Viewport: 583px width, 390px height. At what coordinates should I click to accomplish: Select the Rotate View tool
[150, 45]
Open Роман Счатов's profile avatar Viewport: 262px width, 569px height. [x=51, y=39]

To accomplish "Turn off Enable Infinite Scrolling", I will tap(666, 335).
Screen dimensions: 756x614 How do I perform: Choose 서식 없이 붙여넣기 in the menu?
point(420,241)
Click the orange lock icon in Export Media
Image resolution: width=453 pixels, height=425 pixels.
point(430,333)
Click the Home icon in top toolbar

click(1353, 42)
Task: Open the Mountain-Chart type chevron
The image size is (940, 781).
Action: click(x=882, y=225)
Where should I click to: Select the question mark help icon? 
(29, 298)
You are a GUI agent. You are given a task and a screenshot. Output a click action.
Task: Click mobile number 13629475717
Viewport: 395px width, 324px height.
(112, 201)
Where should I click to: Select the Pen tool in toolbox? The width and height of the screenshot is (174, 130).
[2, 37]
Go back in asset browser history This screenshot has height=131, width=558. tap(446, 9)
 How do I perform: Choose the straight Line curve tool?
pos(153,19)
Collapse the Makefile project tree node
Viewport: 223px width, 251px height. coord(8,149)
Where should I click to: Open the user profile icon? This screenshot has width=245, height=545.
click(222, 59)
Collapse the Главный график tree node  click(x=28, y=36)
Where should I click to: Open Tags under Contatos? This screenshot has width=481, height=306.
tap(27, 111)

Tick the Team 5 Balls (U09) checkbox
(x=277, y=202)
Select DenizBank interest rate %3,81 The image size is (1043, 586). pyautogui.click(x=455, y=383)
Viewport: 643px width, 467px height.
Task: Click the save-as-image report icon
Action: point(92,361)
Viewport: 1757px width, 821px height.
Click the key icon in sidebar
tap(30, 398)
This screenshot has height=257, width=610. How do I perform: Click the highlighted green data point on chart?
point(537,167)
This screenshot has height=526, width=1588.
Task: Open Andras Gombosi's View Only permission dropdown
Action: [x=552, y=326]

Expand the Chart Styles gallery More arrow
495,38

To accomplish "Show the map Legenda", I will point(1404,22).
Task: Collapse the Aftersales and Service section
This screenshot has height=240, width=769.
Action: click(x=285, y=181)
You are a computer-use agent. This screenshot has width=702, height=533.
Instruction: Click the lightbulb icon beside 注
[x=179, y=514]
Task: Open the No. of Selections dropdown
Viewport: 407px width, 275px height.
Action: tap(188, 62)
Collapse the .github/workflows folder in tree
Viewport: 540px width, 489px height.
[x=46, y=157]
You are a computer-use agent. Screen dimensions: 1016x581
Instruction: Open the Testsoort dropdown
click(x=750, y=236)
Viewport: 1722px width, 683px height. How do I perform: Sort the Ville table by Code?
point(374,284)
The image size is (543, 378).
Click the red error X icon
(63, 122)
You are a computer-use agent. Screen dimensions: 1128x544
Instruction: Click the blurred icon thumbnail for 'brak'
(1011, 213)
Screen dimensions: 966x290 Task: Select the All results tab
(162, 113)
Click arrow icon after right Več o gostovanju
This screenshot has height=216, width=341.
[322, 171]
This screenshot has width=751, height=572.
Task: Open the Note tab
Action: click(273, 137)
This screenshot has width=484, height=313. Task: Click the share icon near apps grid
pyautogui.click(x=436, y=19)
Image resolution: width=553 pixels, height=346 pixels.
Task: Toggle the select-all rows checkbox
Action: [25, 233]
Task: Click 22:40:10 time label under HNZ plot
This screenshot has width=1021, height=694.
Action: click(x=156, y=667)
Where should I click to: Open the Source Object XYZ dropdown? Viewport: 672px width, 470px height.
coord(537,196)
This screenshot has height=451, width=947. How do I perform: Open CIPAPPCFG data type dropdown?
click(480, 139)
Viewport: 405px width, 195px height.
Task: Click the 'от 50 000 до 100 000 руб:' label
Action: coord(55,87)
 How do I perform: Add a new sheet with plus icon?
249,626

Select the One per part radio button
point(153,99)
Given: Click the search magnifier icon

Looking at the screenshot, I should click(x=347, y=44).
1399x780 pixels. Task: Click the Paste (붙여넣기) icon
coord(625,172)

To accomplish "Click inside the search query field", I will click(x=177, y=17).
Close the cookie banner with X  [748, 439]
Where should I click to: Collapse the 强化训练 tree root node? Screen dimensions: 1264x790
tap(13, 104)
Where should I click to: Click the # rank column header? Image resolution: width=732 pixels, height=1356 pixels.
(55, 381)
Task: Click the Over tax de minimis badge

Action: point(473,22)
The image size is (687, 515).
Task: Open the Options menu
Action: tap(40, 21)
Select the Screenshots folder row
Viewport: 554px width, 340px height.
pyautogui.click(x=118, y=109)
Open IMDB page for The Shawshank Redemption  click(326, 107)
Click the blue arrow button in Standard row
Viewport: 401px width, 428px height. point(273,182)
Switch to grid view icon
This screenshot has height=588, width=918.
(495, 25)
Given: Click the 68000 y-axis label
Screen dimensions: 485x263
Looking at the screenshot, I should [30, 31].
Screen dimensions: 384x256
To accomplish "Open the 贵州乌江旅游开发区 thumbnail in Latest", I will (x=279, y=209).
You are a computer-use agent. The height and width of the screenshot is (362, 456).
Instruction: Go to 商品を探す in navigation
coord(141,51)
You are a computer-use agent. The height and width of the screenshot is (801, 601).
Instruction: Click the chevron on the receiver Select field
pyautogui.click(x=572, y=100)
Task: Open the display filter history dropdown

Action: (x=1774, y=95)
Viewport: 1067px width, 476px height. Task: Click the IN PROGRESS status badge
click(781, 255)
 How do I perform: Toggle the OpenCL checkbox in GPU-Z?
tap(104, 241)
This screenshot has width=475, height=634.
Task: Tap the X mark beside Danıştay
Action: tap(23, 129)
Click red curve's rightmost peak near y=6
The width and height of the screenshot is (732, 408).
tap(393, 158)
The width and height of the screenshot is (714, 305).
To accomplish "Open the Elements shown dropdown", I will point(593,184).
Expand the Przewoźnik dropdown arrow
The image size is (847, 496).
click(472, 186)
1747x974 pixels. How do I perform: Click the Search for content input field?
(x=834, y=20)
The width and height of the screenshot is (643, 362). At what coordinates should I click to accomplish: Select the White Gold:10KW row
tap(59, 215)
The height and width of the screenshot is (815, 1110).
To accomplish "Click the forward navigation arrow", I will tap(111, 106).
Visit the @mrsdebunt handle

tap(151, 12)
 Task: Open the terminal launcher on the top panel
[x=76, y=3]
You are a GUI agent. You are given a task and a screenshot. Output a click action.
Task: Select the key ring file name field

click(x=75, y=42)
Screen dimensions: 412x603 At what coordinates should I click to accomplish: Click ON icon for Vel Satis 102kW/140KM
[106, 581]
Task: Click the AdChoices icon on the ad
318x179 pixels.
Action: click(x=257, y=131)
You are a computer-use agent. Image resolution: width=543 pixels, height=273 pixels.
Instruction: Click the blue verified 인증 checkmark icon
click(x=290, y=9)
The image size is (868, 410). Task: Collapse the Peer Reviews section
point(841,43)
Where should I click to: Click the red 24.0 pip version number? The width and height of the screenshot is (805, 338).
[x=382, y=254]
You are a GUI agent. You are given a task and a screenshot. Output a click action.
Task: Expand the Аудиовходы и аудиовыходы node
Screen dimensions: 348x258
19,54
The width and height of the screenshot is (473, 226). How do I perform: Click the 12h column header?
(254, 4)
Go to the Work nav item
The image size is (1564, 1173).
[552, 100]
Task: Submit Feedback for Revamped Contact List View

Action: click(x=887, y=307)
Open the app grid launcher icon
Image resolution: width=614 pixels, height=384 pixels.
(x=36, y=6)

▶ _WHAT NEEDS TO BE DONE_
All of the entries should be written out again exactly.

▶ _RESULT_
Viewport: 583px width, 390px height. At what coordinates should I click to accomplish: Select the Rotate View tool
[150, 45]
Open Роман Счатов's profile avatar Viewport: 262px width, 569px height. [x=51, y=39]

To accomplish "Turn off Enable Infinite Scrolling", I will tap(666, 335).
Screen dimensions: 756x614 How do I perform: Choose 서식 없이 붙여넣기 in the menu?
point(420,241)
Click the orange lock icon in Export Media
Image resolution: width=453 pixels, height=425 pixels.
point(430,333)
Click the Home icon in top toolbar

click(1353, 42)
Task: Open the Mountain-Chart type chevron
The image size is (940, 781).
Action: click(x=882, y=225)
Where should I click to: Select the question mark help icon? 
(29, 298)
You are a GUI agent. You are given a task and a screenshot. Output a click action.
Task: Click mobile number 13629475717
Viewport: 395px width, 324px height.
(112, 201)
Where should I click to: Select the Pen tool in toolbox? The width and height of the screenshot is (174, 130).
[2, 37]
Go back in asset browser history This screenshot has height=131, width=558. tap(446, 9)
 How do I perform: Choose the straight Line curve tool?
pos(153,19)
Collapse the Makefile project tree node
Viewport: 223px width, 251px height. coord(8,149)
Where should I click to: Open the user profile icon? This screenshot has width=245, height=545.
click(222, 59)
Collapse the Главный график tree node  click(x=28, y=36)
Where should I click to: Open Tags under Contatos? This screenshot has width=481, height=306.
tap(27, 111)

Tick the Team 5 Balls (U09) checkbox
(x=277, y=202)
Select DenizBank interest rate %3,81 The image size is (1043, 586). pyautogui.click(x=455, y=383)
Viewport: 643px width, 467px height.
Task: Click the save-as-image report icon
Action: point(92,361)
Viewport: 1757px width, 821px height.
Click the key icon in sidebar
tap(30, 398)
This screenshot has height=257, width=610. How do I perform: Click the highlighted green data point on chart?
point(537,167)
This screenshot has height=526, width=1588.
Task: Open Andras Gombosi's View Only permission dropdown
Action: [x=552, y=326]

Expand the Chart Styles gallery More arrow
495,38

To accomplish "Show the map Legenda", I will point(1404,22).
Task: Collapse the Aftersales and Service section
This screenshot has height=240, width=769.
Action: click(x=285, y=181)
You are a computer-use agent. This screenshot has width=702, height=533.
Instruction: Click the lightbulb icon beside 注
[x=179, y=514]
Task: Open the No. of Selections dropdown
Viewport: 407px width, 275px height.
Action: tap(188, 62)
Collapse the .github/workflows folder in tree
Viewport: 540px width, 489px height.
[x=46, y=157]
You are a computer-use agent. Screen dimensions: 1016x581
Instruction: Open the Testsoort dropdown
click(x=750, y=236)
Viewport: 1722px width, 683px height. How do I perform: Sort the Ville table by Code?
point(374,284)
The image size is (543, 378).
Click the red error X icon
(63, 122)
You are a computer-use agent. Screen dimensions: 1128x544
Instruction: Click the blurred icon thumbnail for 'brak'
(1011, 213)
Screen dimensions: 966x290 Task: Select the All results tab
(162, 113)
Click arrow icon after right Več o gostovanju
This screenshot has height=216, width=341.
[322, 171]
This screenshot has width=751, height=572.
Task: Open the Note tab
Action: click(273, 137)
This screenshot has width=484, height=313. Task: Click the share icon near apps grid
pyautogui.click(x=436, y=19)
Image resolution: width=553 pixels, height=346 pixels.
Task: Toggle the select-all rows checkbox
Action: [25, 233]
Task: Click 22:40:10 time label under HNZ plot
This screenshot has width=1021, height=694.
Action: click(x=156, y=667)
Where should I click to: Open the Source Object XYZ dropdown? Viewport: 672px width, 470px height.
coord(537,196)
This screenshot has height=451, width=947. How do I perform: Open CIPAPPCFG data type dropdown?
click(480, 139)
Viewport: 405px width, 195px height.
Task: Click the 'от 50 000 до 100 000 руб:' label
Action: coord(55,87)
 How do I perform: Add a new sheet with plus icon?
249,626

Select the One per part radio button
point(153,99)
Given: Click the search magnifier icon

Looking at the screenshot, I should click(x=347, y=44).
1399x780 pixels. Task: Click the Paste (붙여넣기) icon
coord(625,172)

To accomplish "Click inside the search query field", I will click(x=177, y=17).
Close the cookie banner with X  [748, 439]
Where should I click to: Collapse the 强化训练 tree root node? Screen dimensions: 1264x790
tap(13, 104)
Where should I click to: Click the # rank column header? Image resolution: width=732 pixels, height=1356 pixels.
(55, 381)
Task: Click the Over tax de minimis badge

Action: point(473,22)
The image size is (687, 515).
Task: Open the Options menu
Action: tap(40, 21)
Select the Screenshots folder row
Viewport: 554px width, 340px height.
pyautogui.click(x=118, y=109)
Open IMDB page for The Shawshank Redemption  click(326, 107)
Click the blue arrow button in Standard row
Viewport: 401px width, 428px height. point(273,182)
Switch to grid view icon
This screenshot has height=588, width=918.
(495, 25)
Given: Click the 68000 y-axis label
Screen dimensions: 485x263
Looking at the screenshot, I should [30, 31].
Screen dimensions: 384x256
To accomplish "Open the 贵州乌江旅游开发区 thumbnail in Latest", I will (x=279, y=209).
You are a computer-use agent. The height and width of the screenshot is (362, 456).
Instruction: Go to 商品を探す in navigation
coord(141,51)
You are a computer-use agent. The height and width of the screenshot is (801, 601).
Instruction: Click the chevron on the receiver Select field
pyautogui.click(x=572, y=100)
Task: Open the display filter history dropdown

Action: (x=1774, y=95)
Viewport: 1067px width, 476px height. Task: Click the IN PROGRESS status badge
click(781, 255)
 How do I perform: Toggle the OpenCL checkbox in GPU-Z?
tap(104, 241)
This screenshot has width=475, height=634.
Task: Tap the X mark beside Danıştay
Action: tap(23, 129)
Click red curve's rightmost peak near y=6
The width and height of the screenshot is (732, 408).
tap(393, 158)
The width and height of the screenshot is (714, 305).
To accomplish "Open the Elements shown dropdown", I will point(593,184).
Expand the Przewoźnik dropdown arrow
The image size is (847, 496).
click(472, 186)
1747x974 pixels. How do I perform: Click the Search for content input field?
(x=834, y=20)
The width and height of the screenshot is (643, 362). At what coordinates should I click to accomplish: Select the White Gold:10KW row
tap(59, 215)
The height and width of the screenshot is (815, 1110).
To accomplish "Click the forward navigation arrow", I will tap(111, 106).
Visit the @mrsdebunt handle

tap(151, 12)
 Task: Open the terminal launcher on the top panel
[x=76, y=3]
You are a GUI agent. You are given a task and a screenshot. Output a click action.
Task: Select the key ring file name field

click(x=75, y=42)
Screen dimensions: 412x603 At what coordinates should I click to accomplish: Click ON icon for Vel Satis 102kW/140KM
[106, 581]
Task: Click the AdChoices icon on the ad
318x179 pixels.
Action: click(x=257, y=131)
You are a computer-use agent. Image resolution: width=543 pixels, height=273 pixels.
Instruction: Click the blue verified 인증 checkmark icon
click(x=290, y=9)
The image size is (868, 410). Task: Collapse the Peer Reviews section
point(841,43)
Where should I click to: Click the red 24.0 pip version number? The width and height of the screenshot is (805, 338).
[x=382, y=254]
You are a GUI agent. You are given a task and a screenshot. Output a click action.
Task: Expand the Аудиовходы и аудиовыходы node
Screen dimensions: 348x258
19,54
The width and height of the screenshot is (473, 226). How do I perform: Click the 12h column header?
(254, 4)
Go to the Work nav item
The image size is (1564, 1173).
[552, 100]
Task: Submit Feedback for Revamped Contact List View

Action: click(x=887, y=307)
Open the app grid launcher icon
Image resolution: width=614 pixels, height=384 pixels.
(x=36, y=6)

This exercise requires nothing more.